● PROBLEM STATEMENT: When you reach the line containing "Given: Toggle Show/Hide paragraph marks", start transcribing exactly and continue through the last line of the data, skipping every picture.

━━ RECORDS FOR THE TASK

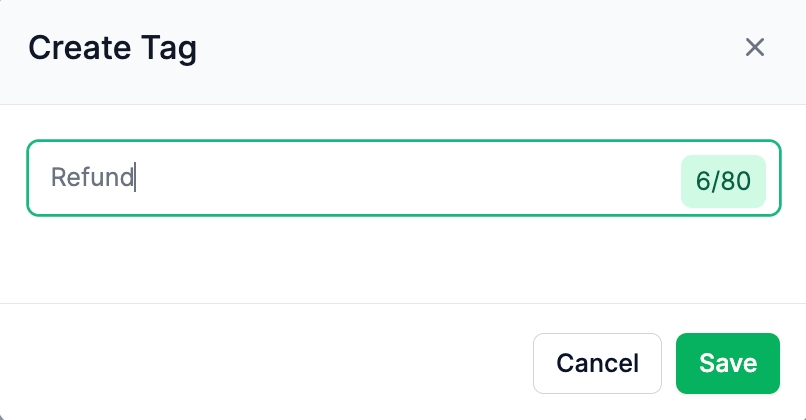Image resolution: width=806 pixels, height=420 pixels.
Task: Click the Create Tag dialog title
Action: 112,47
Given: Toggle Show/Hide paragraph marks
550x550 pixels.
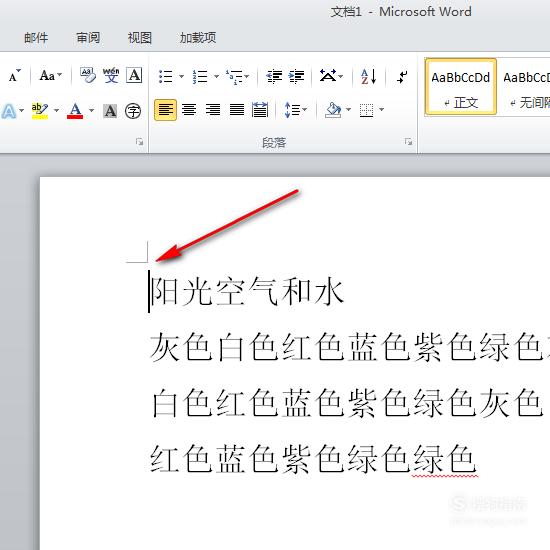Looking at the screenshot, I should (402, 76).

━━━━

● WRITTEN ANSWER:
Given: Toggle Show/Hide paragraph marks
550x550 pixels.
Looking at the screenshot, I should (402, 76).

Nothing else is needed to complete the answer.